To assess the effects of the growth medium on CelA production, the S. lividans transcriptome and exometabolome were analyzed during culturing in three different liquid growth media: nutrient broth, nutrient broth with glucose, and casamino acids with glucose. S. lividans exhibits a very low growth rate but surprisingly high CelA production when growing in plain nutrient broth. The media with glucose, on the other hand, give rise to high growth, but low CelA production, as well as overflow of acetic acid, pyruvic acid, alanine, and glutamic acid. The low CelA production in these media suggests strong exponential growth and resulting activation of metabolic overflow are to be avoided to attain high heterologous production. Both principal component analysis (PCA) on gene expression and differential expression analysis suggest similar transcriptomic states in the two glucose-containing media. Though PCA shows expression in plain nutrient broth does differ from the media containing glucose, differential expression analysis provides no clear link between the high CelA production rate and expression of specific (groups of) genes.

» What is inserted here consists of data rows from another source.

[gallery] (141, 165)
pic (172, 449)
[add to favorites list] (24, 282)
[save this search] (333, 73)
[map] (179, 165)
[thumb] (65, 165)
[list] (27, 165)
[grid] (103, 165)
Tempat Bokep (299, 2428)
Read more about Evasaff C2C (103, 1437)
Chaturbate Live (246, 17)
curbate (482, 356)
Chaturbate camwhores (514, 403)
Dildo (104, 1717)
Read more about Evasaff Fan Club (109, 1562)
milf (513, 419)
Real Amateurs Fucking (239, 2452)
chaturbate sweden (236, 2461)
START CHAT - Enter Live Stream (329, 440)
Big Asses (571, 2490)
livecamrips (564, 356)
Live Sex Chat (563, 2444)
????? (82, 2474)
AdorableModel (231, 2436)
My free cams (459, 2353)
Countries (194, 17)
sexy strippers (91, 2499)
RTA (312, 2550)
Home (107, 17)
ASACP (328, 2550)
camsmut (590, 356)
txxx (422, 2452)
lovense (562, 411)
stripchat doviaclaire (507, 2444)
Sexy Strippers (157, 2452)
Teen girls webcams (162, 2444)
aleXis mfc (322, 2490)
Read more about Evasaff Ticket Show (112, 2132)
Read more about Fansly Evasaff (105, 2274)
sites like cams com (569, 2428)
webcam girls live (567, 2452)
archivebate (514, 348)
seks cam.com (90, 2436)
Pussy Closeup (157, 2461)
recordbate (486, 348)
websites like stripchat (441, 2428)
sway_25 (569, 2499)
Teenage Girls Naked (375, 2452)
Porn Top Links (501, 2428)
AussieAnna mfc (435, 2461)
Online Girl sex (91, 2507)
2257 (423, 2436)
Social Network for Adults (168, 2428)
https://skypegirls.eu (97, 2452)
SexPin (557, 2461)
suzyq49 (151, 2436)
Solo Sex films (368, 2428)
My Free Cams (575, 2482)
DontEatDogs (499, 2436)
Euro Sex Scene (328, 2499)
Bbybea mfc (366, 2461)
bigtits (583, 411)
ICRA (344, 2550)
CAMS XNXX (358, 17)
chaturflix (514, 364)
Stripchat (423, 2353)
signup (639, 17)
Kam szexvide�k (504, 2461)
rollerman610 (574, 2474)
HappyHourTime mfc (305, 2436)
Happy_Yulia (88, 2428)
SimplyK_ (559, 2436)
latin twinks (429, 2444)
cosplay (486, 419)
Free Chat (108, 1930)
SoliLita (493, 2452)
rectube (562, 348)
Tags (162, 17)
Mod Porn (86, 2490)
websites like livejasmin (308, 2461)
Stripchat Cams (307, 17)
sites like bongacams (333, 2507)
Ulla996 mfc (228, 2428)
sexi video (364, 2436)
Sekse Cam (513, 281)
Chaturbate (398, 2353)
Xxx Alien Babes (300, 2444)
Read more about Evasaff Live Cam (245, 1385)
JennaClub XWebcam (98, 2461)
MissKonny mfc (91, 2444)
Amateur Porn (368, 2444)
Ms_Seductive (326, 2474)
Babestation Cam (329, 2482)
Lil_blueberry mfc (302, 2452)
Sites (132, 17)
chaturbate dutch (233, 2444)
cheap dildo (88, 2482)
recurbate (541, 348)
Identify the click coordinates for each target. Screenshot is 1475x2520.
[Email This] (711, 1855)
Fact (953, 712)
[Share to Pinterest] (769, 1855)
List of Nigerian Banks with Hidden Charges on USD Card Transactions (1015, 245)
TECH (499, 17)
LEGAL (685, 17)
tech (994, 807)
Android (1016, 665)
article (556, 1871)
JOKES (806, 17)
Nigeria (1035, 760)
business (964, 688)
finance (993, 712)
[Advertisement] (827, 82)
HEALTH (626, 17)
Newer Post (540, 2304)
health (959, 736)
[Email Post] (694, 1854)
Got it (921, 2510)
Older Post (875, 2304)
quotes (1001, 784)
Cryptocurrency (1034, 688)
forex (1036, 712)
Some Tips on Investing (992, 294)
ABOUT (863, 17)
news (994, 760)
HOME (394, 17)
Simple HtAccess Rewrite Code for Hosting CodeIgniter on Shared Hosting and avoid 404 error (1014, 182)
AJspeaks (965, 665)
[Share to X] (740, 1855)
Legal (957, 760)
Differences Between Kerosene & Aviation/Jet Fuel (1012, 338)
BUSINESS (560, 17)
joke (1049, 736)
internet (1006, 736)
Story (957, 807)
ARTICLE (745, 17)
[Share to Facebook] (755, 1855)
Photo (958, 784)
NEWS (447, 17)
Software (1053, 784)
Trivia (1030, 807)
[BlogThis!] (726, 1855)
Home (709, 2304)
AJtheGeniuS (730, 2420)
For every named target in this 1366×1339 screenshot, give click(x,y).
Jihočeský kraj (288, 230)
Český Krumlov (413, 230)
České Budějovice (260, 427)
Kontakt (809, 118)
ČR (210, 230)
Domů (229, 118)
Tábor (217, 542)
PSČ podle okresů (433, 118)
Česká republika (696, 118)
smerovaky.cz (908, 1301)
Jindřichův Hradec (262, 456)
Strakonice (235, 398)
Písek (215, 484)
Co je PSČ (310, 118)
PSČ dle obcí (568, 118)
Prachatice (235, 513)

As removing genes that do not serve the industrial purpose can be expected to both improve (heterologous) production and simplify downstream processing, potential targets for genome reduction are predicted in silico, using metabolic modeling and gene expression. The effects of gene knockouts are assessed using flux balance analysis on a genome-scale model of S. lividans metabolism. The results are given both in terms of single genes and groups of adjacent genes that can likely be removed while retaining strain viability.
In a final study, in vivo transposon mutagenesis was employed to generate a mutant library from which the impact of gene disruption on strain fitness could be assessed in a high-throughput fashion. Through the development of new methods for the statistical analysis of such transposon-sequencing results, a likelihood of being essential could be determined to all S. lividans genes. Furthermore, the effects of gene disruption on growth could be estimated for the non-essential genes. These data can prove essential when undertaking a genome reduction of S. lividans, but also for cross-checking potential specific gene knockout targets and creating strains with increased or decreased fitness.
All in all, this dissertation and the accompanying additional files provide a wealth of information for future S. lividans research—with a focus on heterologous protein production—as well as a number of concrete leads for improving heterologous protein production through (i) reducing the burden of heterologous protein production, (ii) genome reduction, (iii) redirecting metabolic fluxes, and (vi) manipulating strain fitness.